= Neville Hiscock =

Neville Hiscock (27 March 1951 - 13 February 1983) was a New Zealand motorcycle racer in the 1970s and 1980s. He raced competitively in New Zealand, Australia, and South Africa.

Neville Hiscock along with his equally skilled brother Dave Hiscock dominated the competitive racing circuits in New Zealand and Australia and was just starting to make a name for himself internationally when he was killed in South Africa while racing. He was currently leading the race, when he fell and suffered severe head injuries. He died soon after never having regained consciousness. Neville was killed in February 1983, at Killarney, near Cape Town. Shortly after his brother Dave Hiscock retired from competitive racing, and continued to live in South Africa for a number of years.

Neville and his younger brother Dave Hiscock grew up in Stokes Valley, a suburb near Wellington, where they both rode an old BSA Bantam in grass paddocks, and later perfected their skills on the infamous Rimutaka hill climb nearby north of Upper Hutt.
Neville and Dave began racing in 1972 at the Gracefield street circuit in Lower Hutt on Commando 750s. Neville finished in fifth place and Dave finished eighth.
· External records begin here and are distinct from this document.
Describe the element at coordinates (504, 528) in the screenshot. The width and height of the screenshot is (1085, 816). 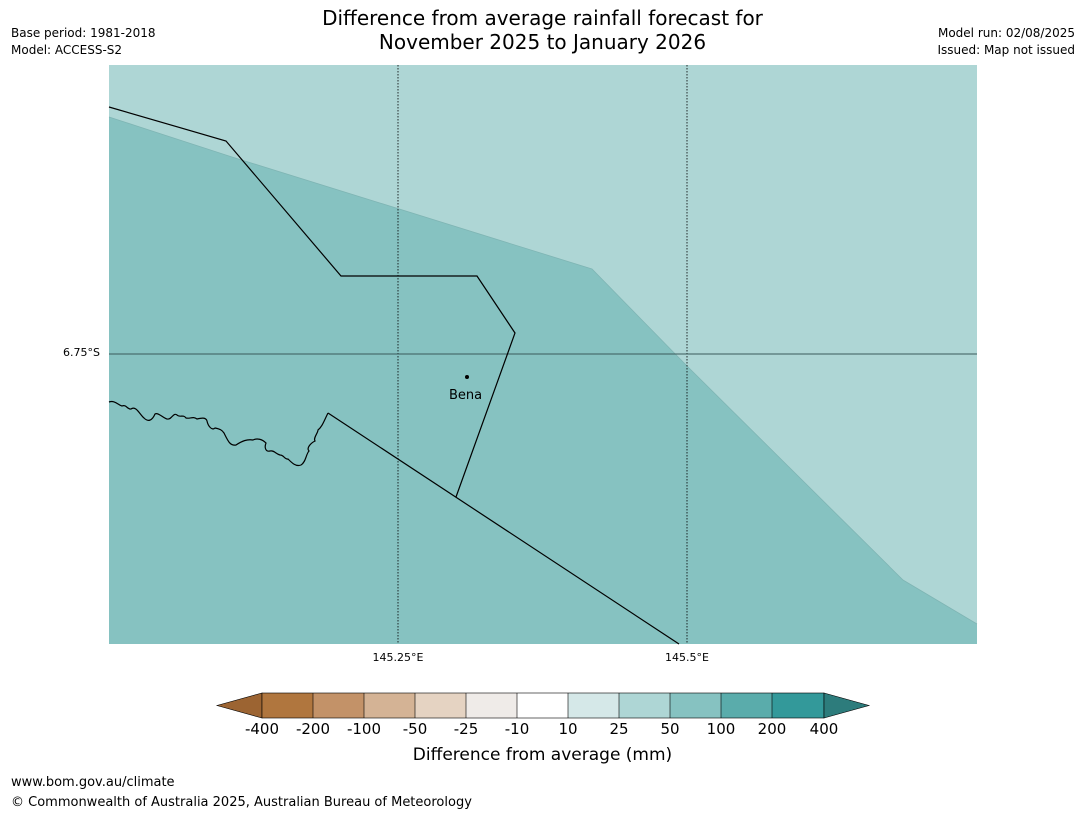
I see `province-border-south` at that location.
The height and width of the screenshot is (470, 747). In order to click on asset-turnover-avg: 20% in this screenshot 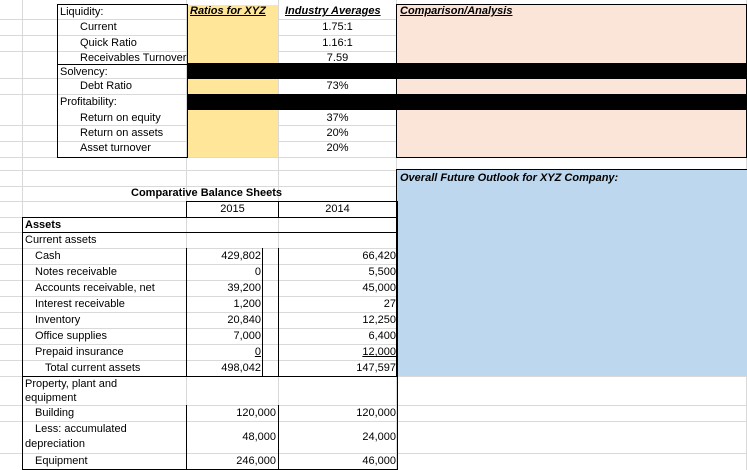, I will do `click(338, 148)`.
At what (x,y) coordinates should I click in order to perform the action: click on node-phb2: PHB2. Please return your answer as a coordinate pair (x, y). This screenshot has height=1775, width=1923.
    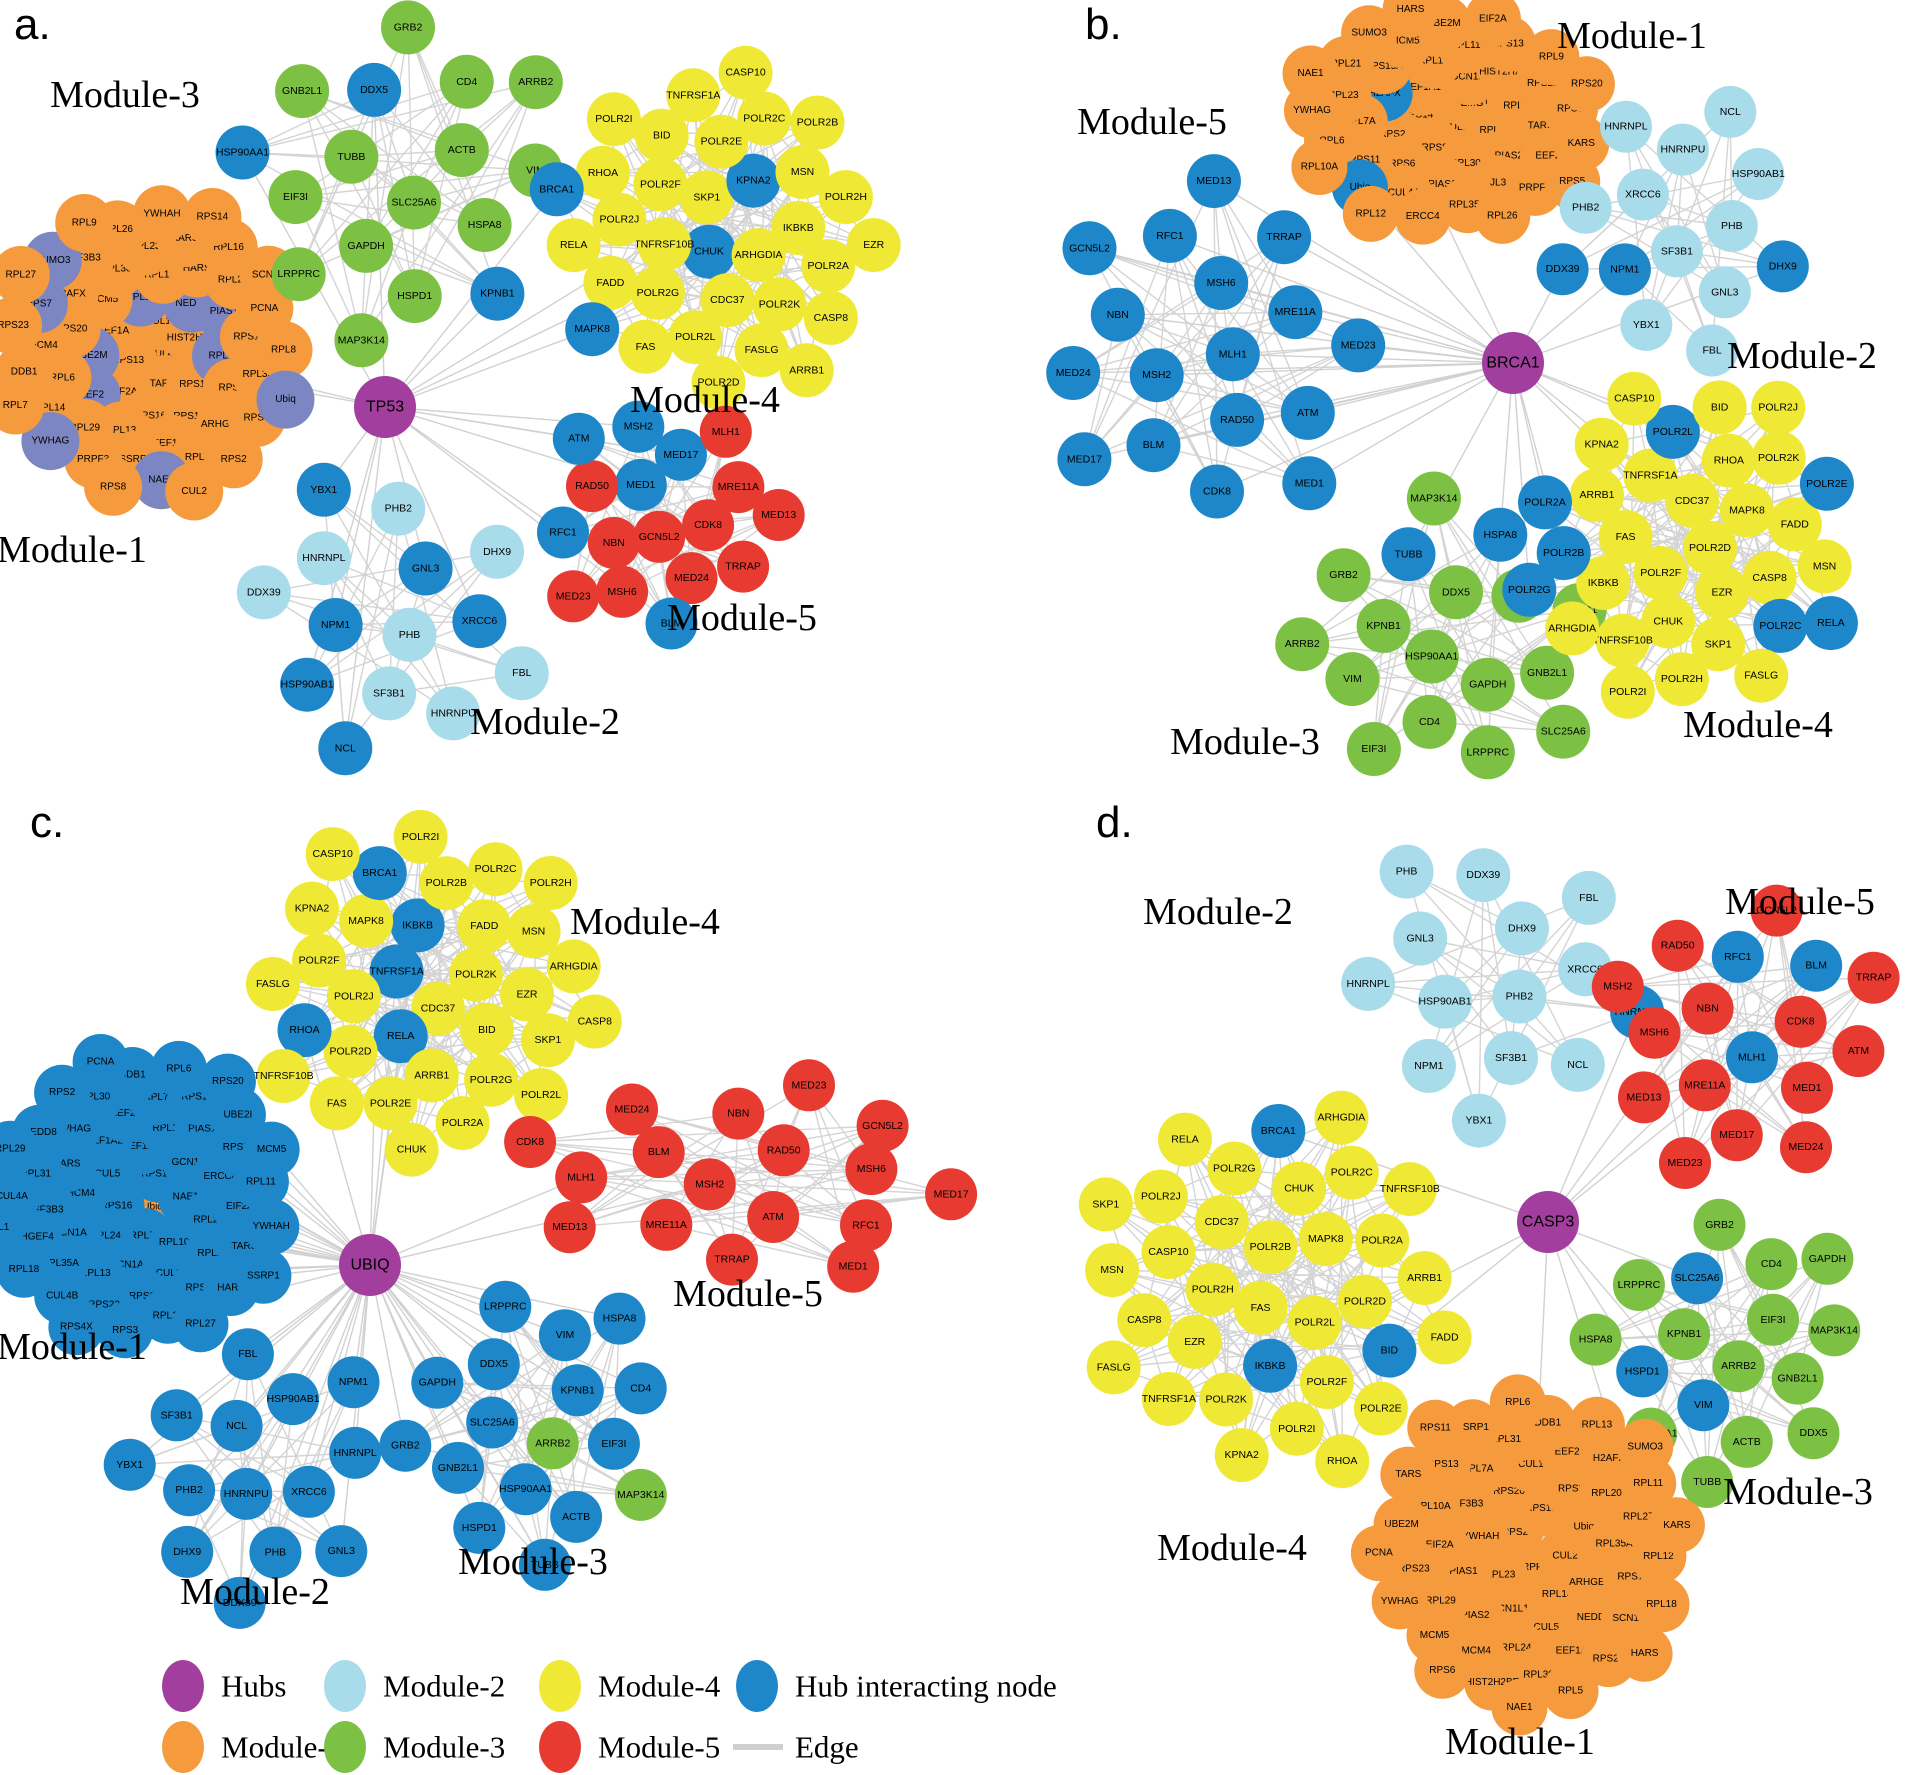
    Looking at the image, I should click on (190, 1490).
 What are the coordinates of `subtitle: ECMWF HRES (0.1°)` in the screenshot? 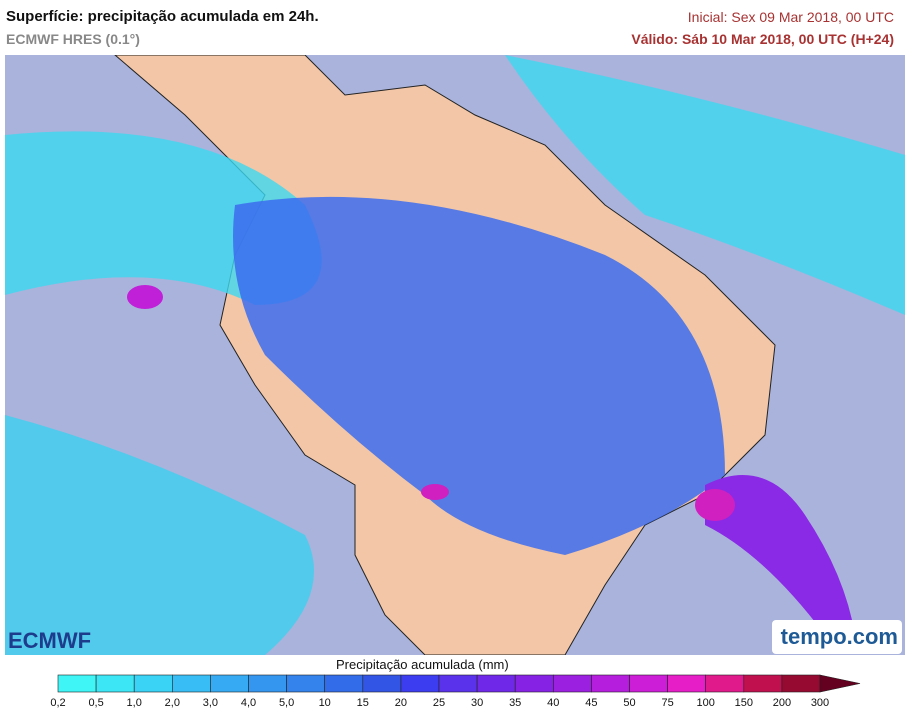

Hiscock's notable achievements include winning the Australian Castrol Six Hour in 1981 with his team rider D. Petersen riding a Suzuki GSX1100 and completing 314 laps and winning the New Zealand Castrol Six Hour while teaming up with his brother in 1982 riding a Suzuki GSX1100 Katana. He also came second in the South African 6 Hour Race which prompted Suzuki to offer him full sponsorship for his last season before he died.